First described by Jonathan Hutchinson in 1886, and then later described independently by Hastings Gilford in 1897, this genetic disorder is also known as Hutchinson-Gilford Progeria Syndrome (HGPS). The name progeria comes from the Greek word that means 'prematurely old'.
A family can have more than one child with this condition. An Indian family has reported to have seven children, of which five are affected with progeria. Three of those children are dead, passing away at the ages of 13, 17, and 24. However, this condition is primarily caused by a genetic mutation, and unlike other genetic disorders is not transferred from parent to child. This is because children with progeria have a life span of not more than 12-13 years, thus, not living long enough to reproduce.
What Causes Progeria?
Progeria is caused by the mutation of a single gene and occurs when a joint mutation occurs in position 1824 of the LMNA gene, wherein the component of DNA called cystosine is replaced by another pyrimidine base, thyamine. Lamin A plays an important role in building the nuclear envelope, thus, when a mutation occurs in this gene, a mutant form of Lamin A protein is produced, which destabilizes the person's cells in the body, thereby causing progeria.
Symptoms of Progeria
At birth a child born with progeria will not exhibit any symptoms. However, within the first one year, the baby will appear shorter, lighter, and smaller. One of the earliest symptoms are changes in the skin such as thickening and tightening of skin, as in the case of scleroderma. Growth failure is seen in the first year of the child's life. The other symptoms of progeria are as follows:
- Pinched nose
- Small, wrinkled face
- Head large for the size of the face
- Loss of eyebrows and eyelashes
- Prominent scalp veins
- Delayed tooth formation
- Loss of muscles and body fat
- Bulging eyes
- Wrinkled, scaly, dry skin
- High pitched voice
- Short stature
- Stiffness in the joints
- Progressive cardiovascular disease
- Progressive atherosclerosis
Besides these symptoms, people with progeria also experience all the other symptoms associated with the typical aging process. These children stop growing completely around the age of 3. However, despite the difference in appearance, children with progeria are not mentally challenged. These children are young minds in aging bodies. Their mental developments take place like that in other children their age and possess normal intelligence levels.

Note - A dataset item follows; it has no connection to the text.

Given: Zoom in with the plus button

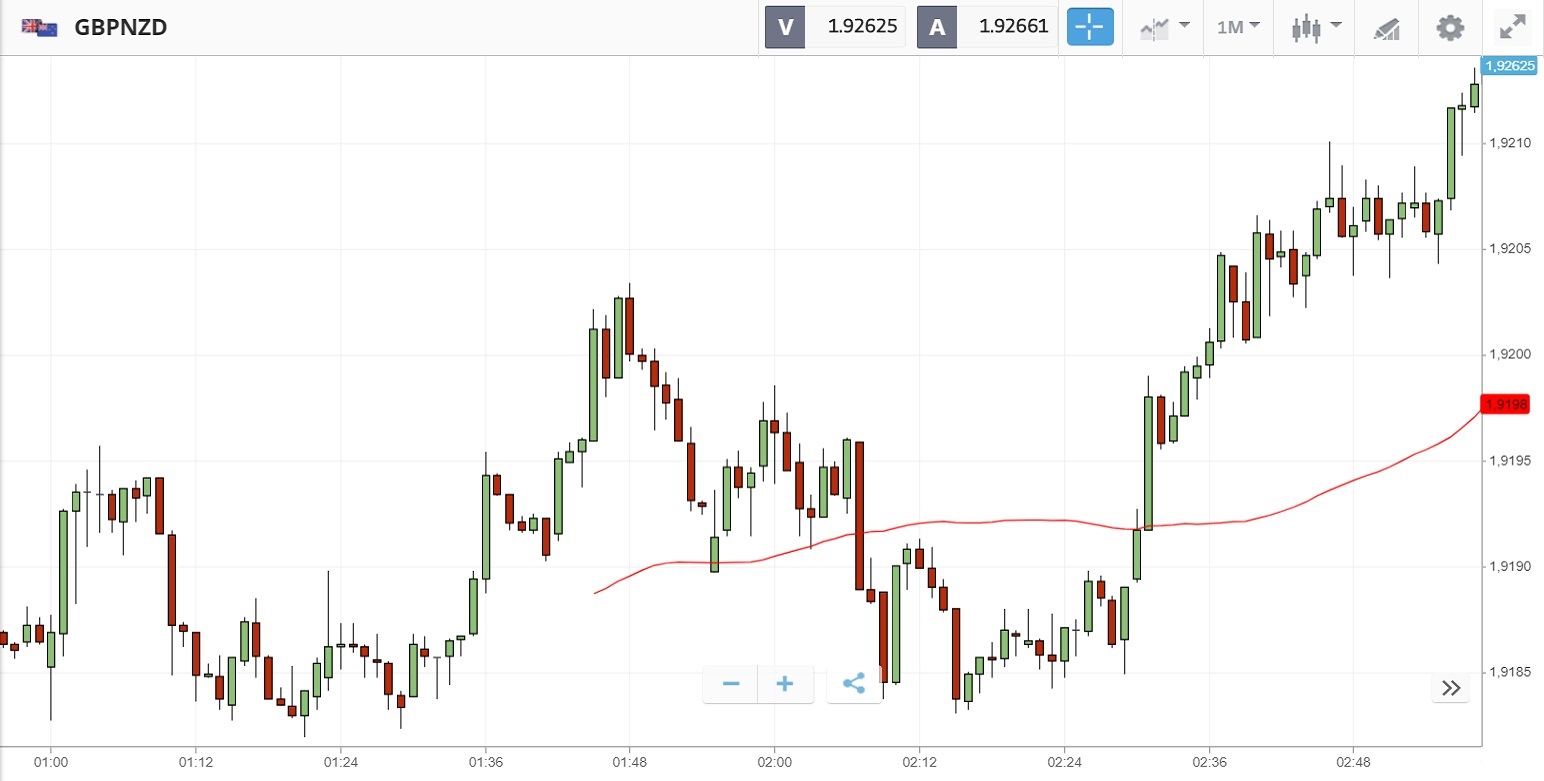Looking at the screenshot, I should (x=785, y=684).
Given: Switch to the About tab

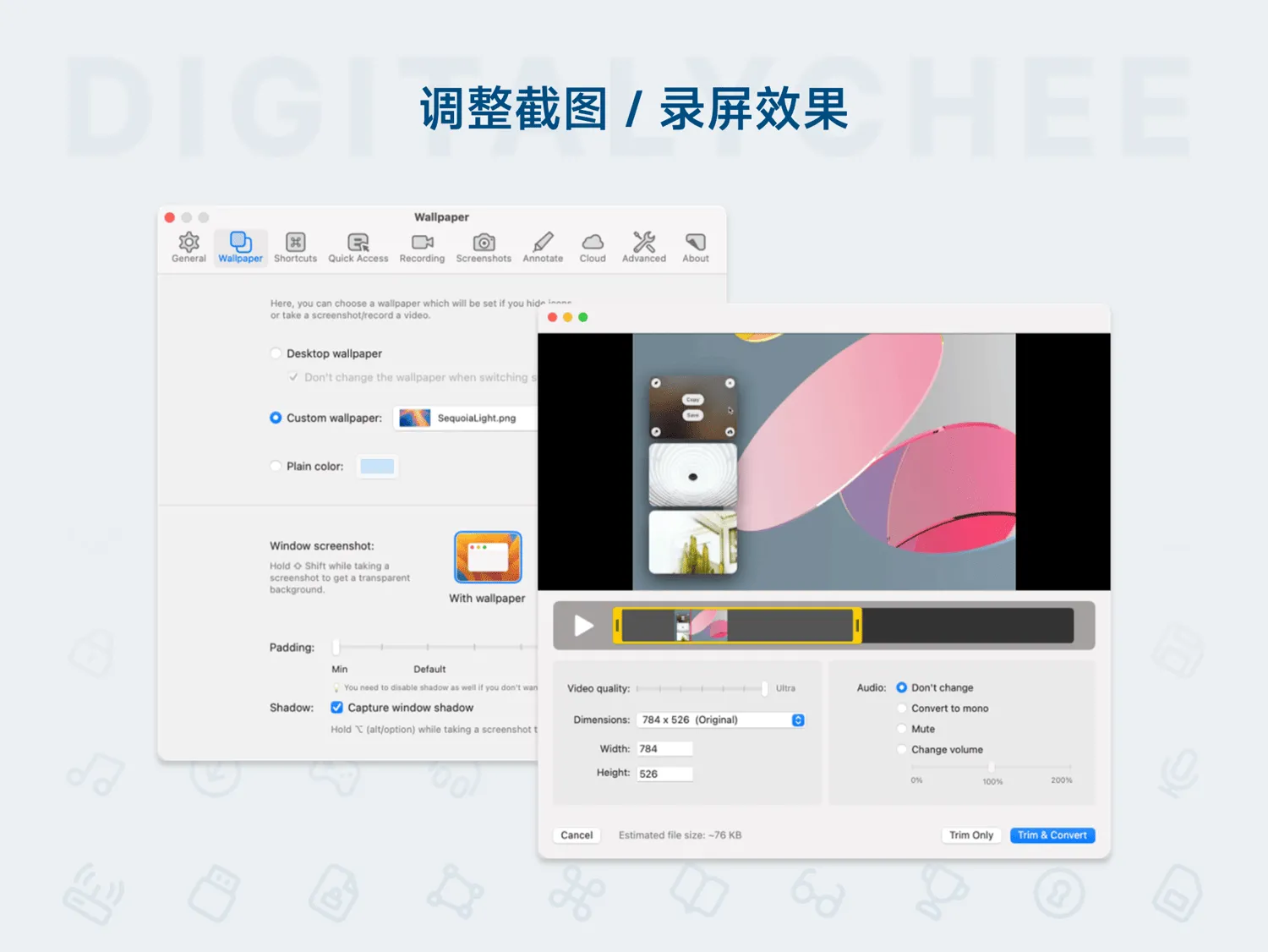Looking at the screenshot, I should tap(695, 246).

Progeria can be confirmed by DNA testing. Sadly, no treatment for this condition has been found as yet. People with progeria are treated to reduce complications resulting from different illnesses arising in their bodies. For example, a progressive cardiovascular disease is treated, bypass surgeries are carried out, etc., so as to prolong the child's life.
However, there is no way to cure this genetic disorder. Progeria-affected children live mostly up to the age of 13, however, there are some who have lived into their 20s and 30s. Intake of a high-calorie diet may help prolong their lifespan. Moreover, gentle physiotherapy helps reduce the stiffness in their bones. Usually, children with progeria die due to progressive atherosclerosis, which leads to heart attacks and heart failure.
These were the common symptoms observed in a person suffering from this rare genetic disorder. In simple terms, this is a condition in which a child undergoes normal human aging, 8 times than in children without this condition. There is no way to prevent mutation of the gene, thus, this condition is something that could happen to anybody. Children suffering from progeria have often been ostracized, since people considered it to be a bad omen. Increasing awareness about this condition will help these children live their short lives peacefully.
Disclaimer: This HealthHearty article is for informative purposes only, and should not be used as a replacement for the advice of an expert on the subject.